● TO-DO LIST
1. Reproduce word for word the passage of the email about Peirce's percept that begins with the words containing "Meanwhile, and coincidentally, not" and ends with "focus our discussion.".
2. Extend the email about Peirce's percept, picking up after its final sentence.

● PAGE
┄┄┄┄┄┄

Jeff, lists,

You've raised some very interesting and, I think, important questions. I'll
need to reflect on them and then do some additional research if I'm going
to have much to contribute towards understanding the question of the exact
nature and place of the percept in semiosis (and in P's classification of
signs).

Meanwhile, and coincidentally, not so long ago I happened to be wondering
about what followed the comment in the passage from the "Prolegomena" (not,
I don't think, from the "Apology for Pragmatism" as you wrote) that you
just pointed to, that famous remark reading: "Finally, and in particular,
we get a Seme of that highest of all Universes which is regarded as the
Object of every true Proposition, and which, if we name it [at] all, we
call by the somewhat misleading title of "The Truth." (CP 4.539)

I can tell from your remarks that you've been considering what follows, a
passage which seems to me key to our getting a handle on the relationship
of the percept to the Peircean sign. I've copied it below as it might help
us focus our discussion.


*[L]et us go back and ask this question: How is it that the Percept, which
is a Seme, has for its direct Dynamical Interpretant the Perceptual
Judgment, which is a Pheme? For that is not the usual way with Semes,
certainly. All the examples that happen to occur to me at this moment of
such action of Semes are instances of Percepts, though doubtless there are
others. Since not all Percepts act with equal energy in this way, the
instances may be none the less instructive for being Percepts.* However,
Reader, I beg you will think this matter out for yourself, and then you can
see -- I wish I could -- whether your independently formed opinion does not
fall in with mine. *My opinion is that a pure perceptual Icon *-- and many
really great psychologists have evidently thought that Perception is a
passing of images before the mind's eye, much as if one were walking
through a picture gallery -- *could not have a Pheme for its direct
Dynamical Interpretant.* I desire, for more than one reason, to tell you
why I think so, although that you should today appreciate my reasons seems
to be out of the question. Still, I wish you to understand me so far as to
know that, mistaken though I be, I am not so sunk in intellectual night as
to be dealing lightly with philosophic Truth when I aver that weighty
reasons have moved me to the adoption of my opinion; and I am also anxious
that it should be understood that those reasons have not been psychological
at all, but are purely logical. *My reason, then, briefly stated and
abridged, is that it would be illogical for a pure Icon to have a Pheme for
its Interpretant, and I hold it to be impossible for thought not subject to
self-control, as a Perceptual Judgment manifestly is not, to be
illogical. *(emphasis
added, CP 4.540)

┄┄┄┄┄┄

● SUPPLIED MATERIAL

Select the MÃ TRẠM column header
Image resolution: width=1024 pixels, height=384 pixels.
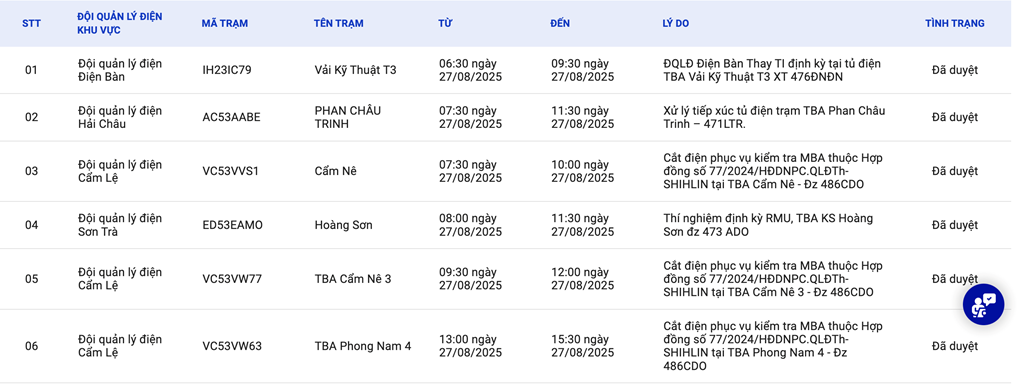point(225,24)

┄┄┄┄┄┄

● ANSWERS IN ORDER
1.
Meanwhile, and coincidentally, not so long ago I happened to be wondering
about what followed the comment in the passage from the "Prolegomena" (not,
I don't think, from the "Apology for Pragmatism" as you wrote) that you
just pointed to, that famous remark reading: "Finally, and in particular,
we get a Seme of that highest of all Universes which is regarded as the
Object of every true Proposition, and which, if we name it [at] all, we
call by the somewhat misleading title of "The Truth." (CP 4.539)

I can tell from your remarks that you've been considering what follows, a
passage which seems to me key to our getting a handle on the relationship
of the percept to the Peircean sign. I've copied it below as it might help
us focus our discussion.

2.
We had a discussion on peirce-l a while back on what Peirce might have
meant by a "pure perceptual icon" (or, "pure icon") and I want to see if I
can locate that discussion as it might prove helpful.

Best,

Gary R



[image: Gary Richmond]

*Gary Richmond*
*Philosophy and Critical Thinking*
*Communication Studies*
*LaGuardia College of the City University of New York*
*C 745*
*718 482-5690*

On Thu, May 7, 2015 at 12:19 PM, Jeffrey Brian Downard <
[email protected]> wrote:

> Hi Gary R., Lists,
>
> A little while back, you made the following claim about the nature of a
> percept:  "The percept within the perceptual judgment--as I noted Nathan
> Houser as saying--is a firstness. The percept is not an abstraction. As a
> sign its a rhematic iconic qualisign."
>
> I've been trying to square Peirce's explanations of percepts and
> perceptual judgments with his classification of different kinds of signs
> and the relations they bear to objects and interpretants.  Thus far, I've
> not been able to locate any place with his texts where he treats a percept
> as an iconic qualisign.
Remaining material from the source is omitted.